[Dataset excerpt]
....
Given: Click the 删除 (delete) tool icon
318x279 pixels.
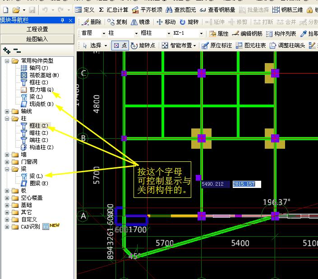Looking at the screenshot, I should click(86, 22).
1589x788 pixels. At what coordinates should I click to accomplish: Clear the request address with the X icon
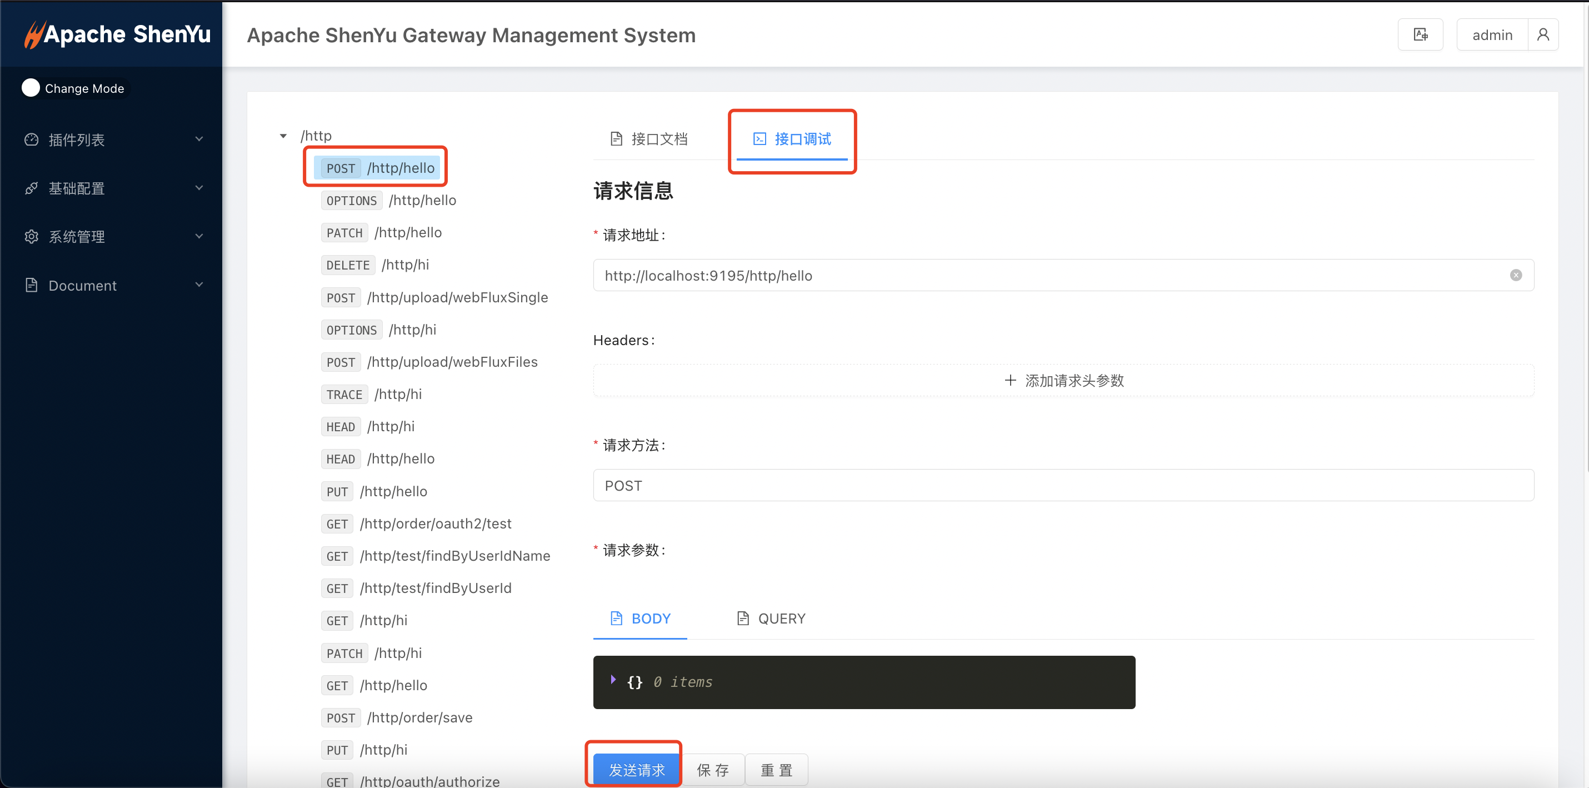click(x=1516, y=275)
....
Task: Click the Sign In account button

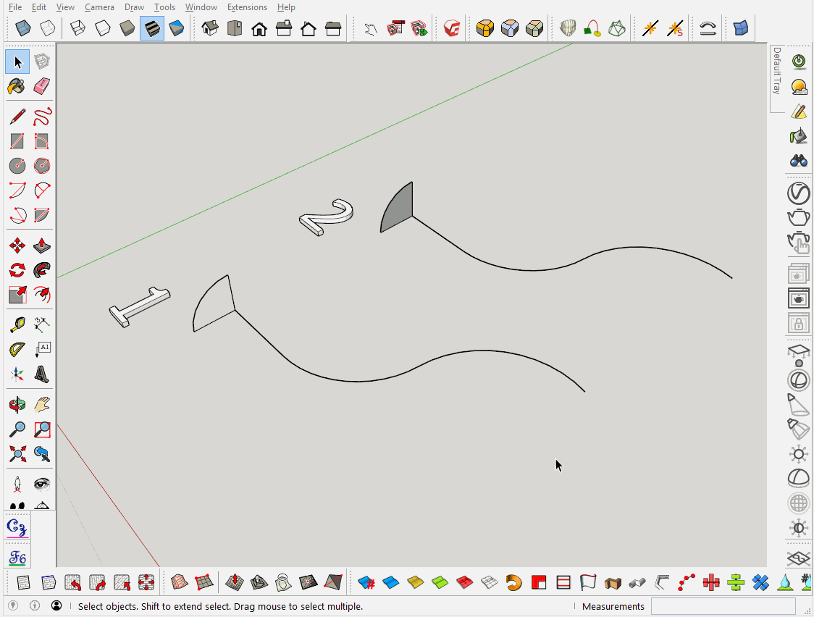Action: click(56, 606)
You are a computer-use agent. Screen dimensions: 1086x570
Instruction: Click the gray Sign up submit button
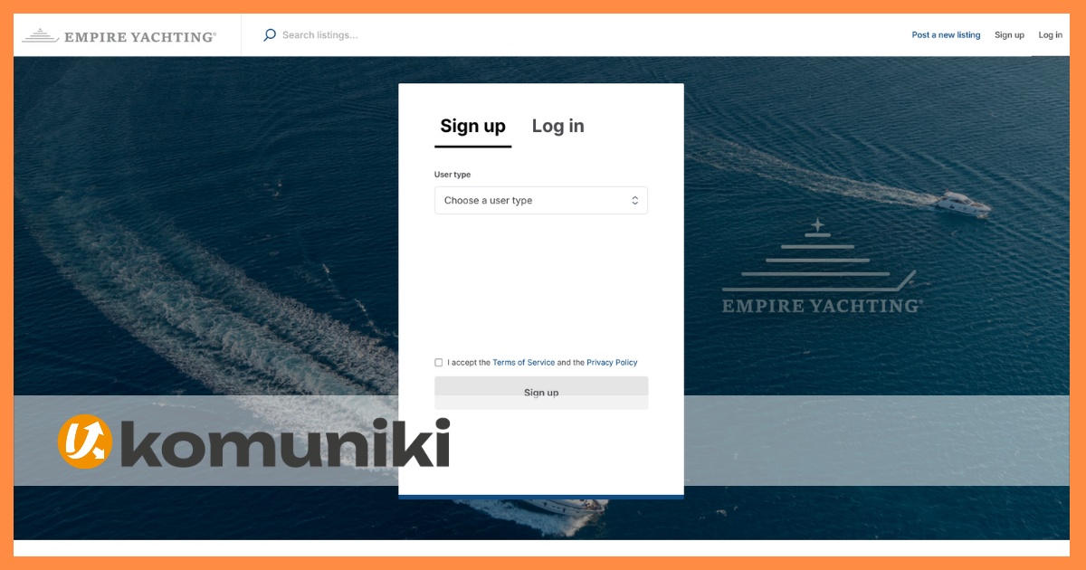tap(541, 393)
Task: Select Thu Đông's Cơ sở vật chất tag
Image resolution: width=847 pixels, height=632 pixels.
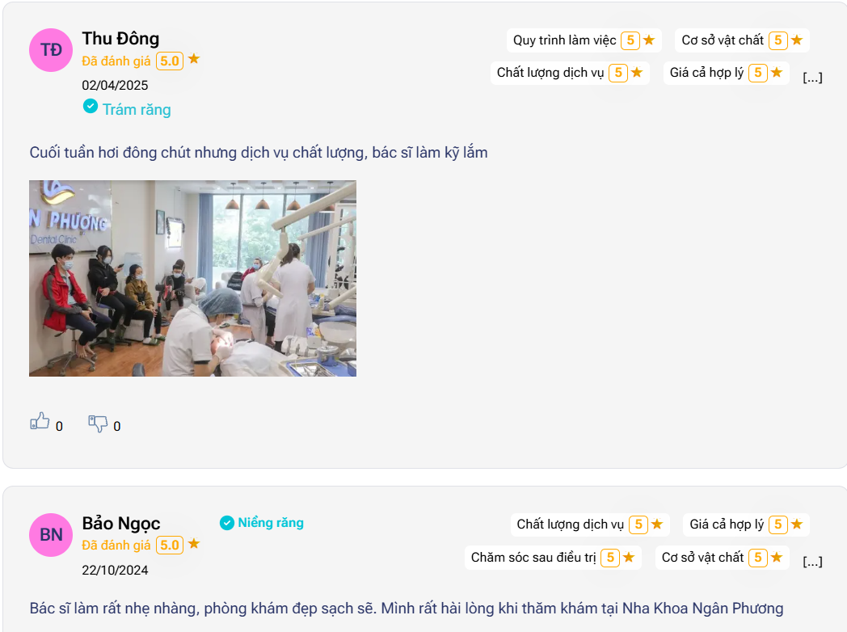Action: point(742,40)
....
Required task:
Output the rows from the line with "Given: Click the 删除 (delete) tool icon" up to and including the line with "click(x=1516, y=275)", copied word for word. Leave the pictures out of your answer.

Task output:
Given: Click the 删除 (delete) tool icon
318x279 pixels.
Looking at the screenshot, I should click(86, 22).
1589x788 pixels. At what coordinates should I click to accomplish: Clear the request address with the X icon
click(x=1516, y=275)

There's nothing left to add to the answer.